You can also run rr -s ... to view the output without diffing against expected results.

Example with -s:

$ rr -s $cases/case-cat.sh
Using mlr executable ./reg-test/../../go/mlr


mlr cat ./reg-test/input/abixy
a=pan,b=pan,i=1,x=0.3467901443380824,y=0.7268028627434533
a=eks,b=pan,i=2,x=0.7586799647899636,y=0.5221511083334797
a=wye,b=wye,i=3,x=0.20460330576630303,y=0.33831852551664776
a=eks,b=wye,i=4,x=0.38139939387114097,y=0.13418874328430463
a=wye,b=pan,i=5,x=0.5732889198020006,y=0.8636244699032729
a=zee,b=pan,i=6,x=0.5271261600918548,y=0.49322128674835697
a=eks,b=zee,i=7,x=0.6117840605678454,y=0.1878849191181694
a=zee,b=wye,i=8,x=0.5985540091064224,y=0.976181385699006
a=hat,b=wye,i=9,x=0.03144187646093577,y=0.7495507603507059
a=pan,b=wye,i=10,x=0.5026260055412137,y=0.9526183602969864

mlr cat /dev/null

...

mlr --opprint cat -n -g a,b ./reg-test/input/s.dkvp
n a   b   i x                   y
1 pan pan 1 0.3467901443380824  0.7268028627434533
1 eks pan 2 0.7586799647899636  0.5221511083334797
1 wye wye 3 0.20460330576630303 0.33831852551664776
1 eks wye 4 0.38139939387114097 0.13418874328430463

Creating new cases

Edit reg-test/cases/case-new-name-goes-here.sh.
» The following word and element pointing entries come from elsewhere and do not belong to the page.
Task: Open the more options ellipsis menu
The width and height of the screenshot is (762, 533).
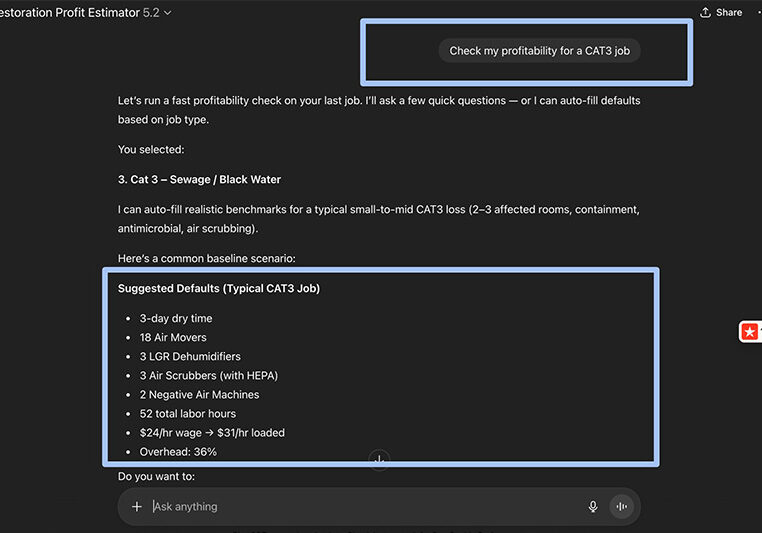Action: 758,12
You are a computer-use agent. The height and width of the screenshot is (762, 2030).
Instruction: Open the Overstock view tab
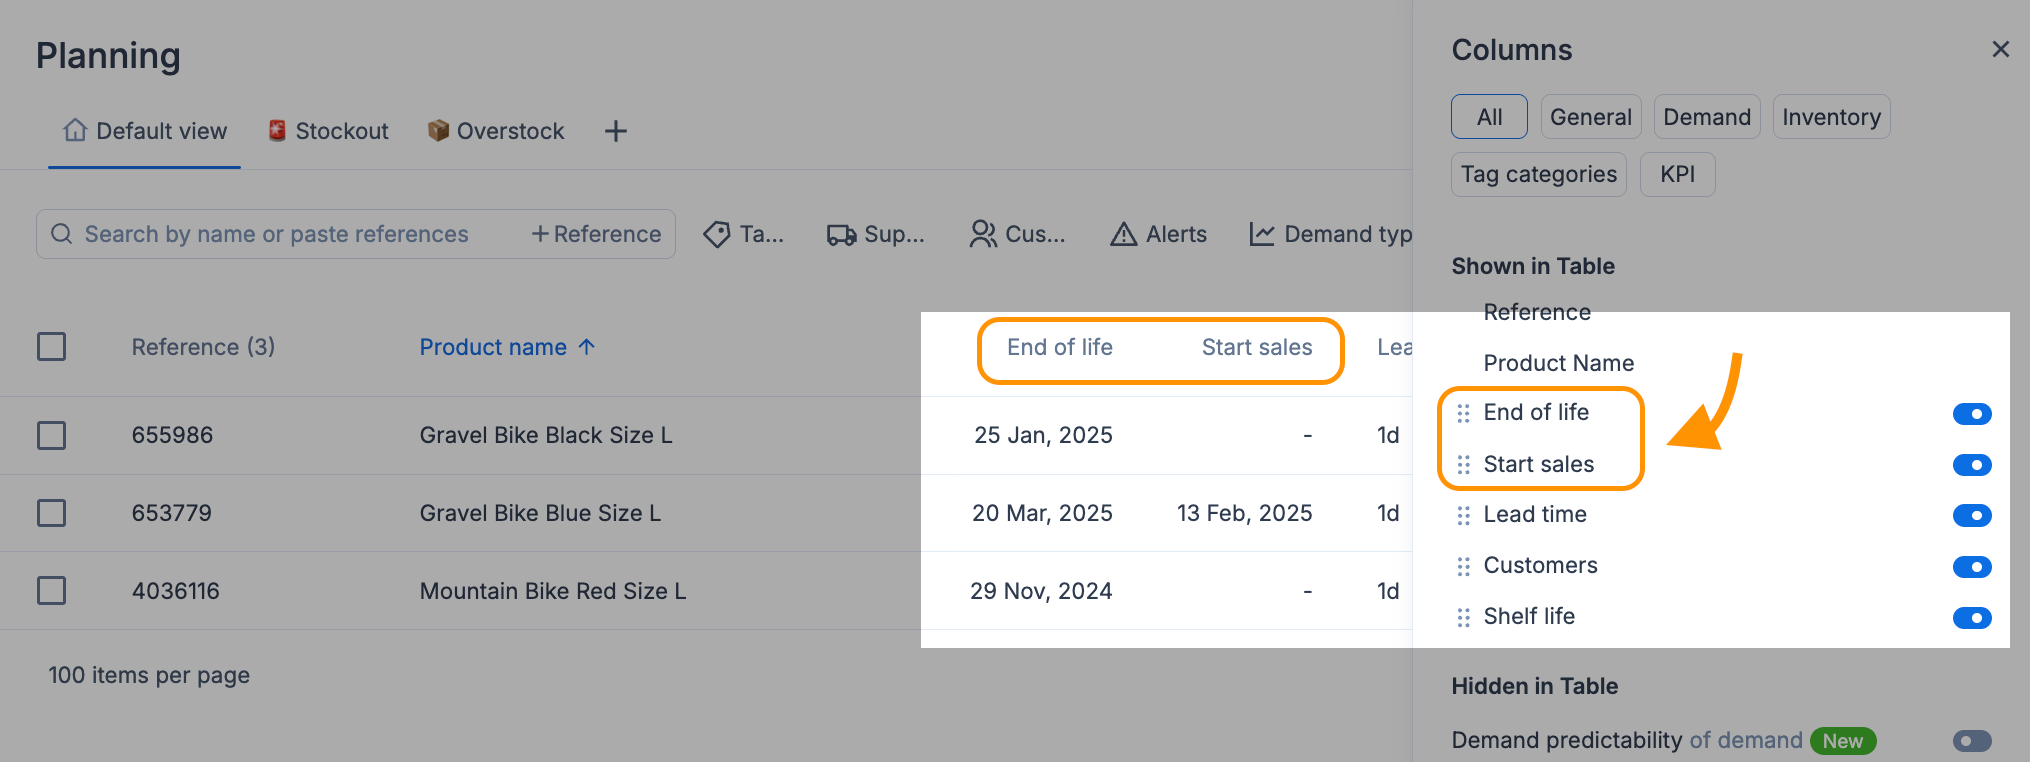coord(496,131)
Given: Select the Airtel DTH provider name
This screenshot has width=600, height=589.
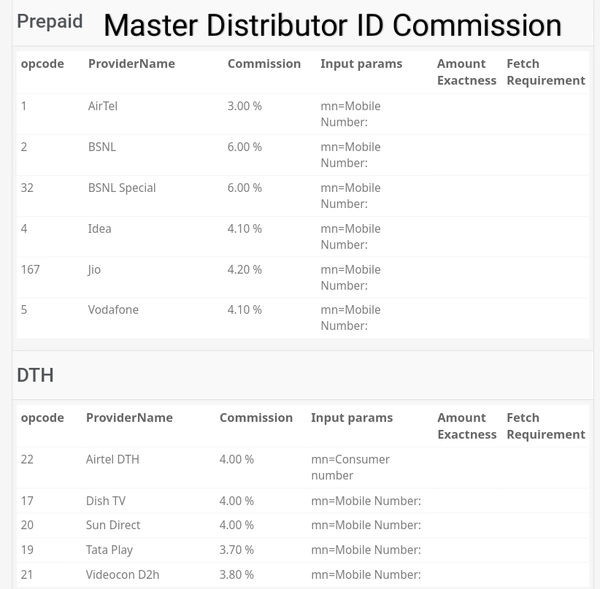Looking at the screenshot, I should 112,460.
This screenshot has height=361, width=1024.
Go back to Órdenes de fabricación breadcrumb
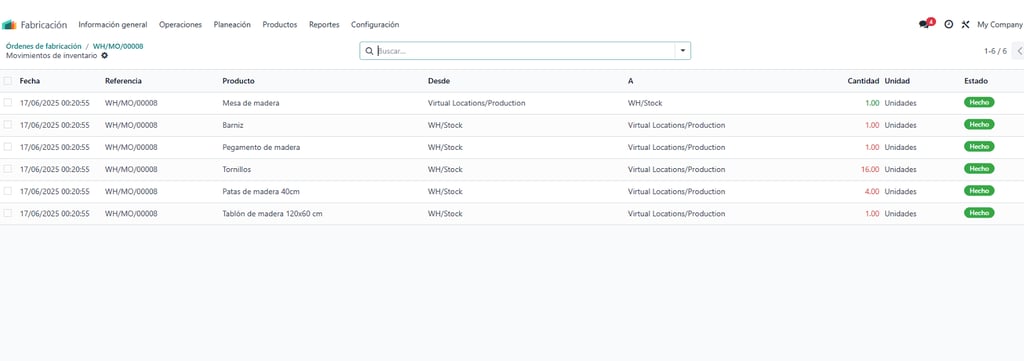[x=44, y=46]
Note that the reg-test/cases directory path, the filename starting with case-, and the filename ending with .sh are all required.
Run reg-test/run reg-test/cases/case-new-name-goes-here.sh
That will create output-regtest/case-new-name-goes-here.sh.out
If this all looks OK, accept-case case-new-name-goes-here.sh which will copy actual output to reg-test/expected/case-new-name-goes-here.sh.out
Add the case*sh and the expected-output file to source control.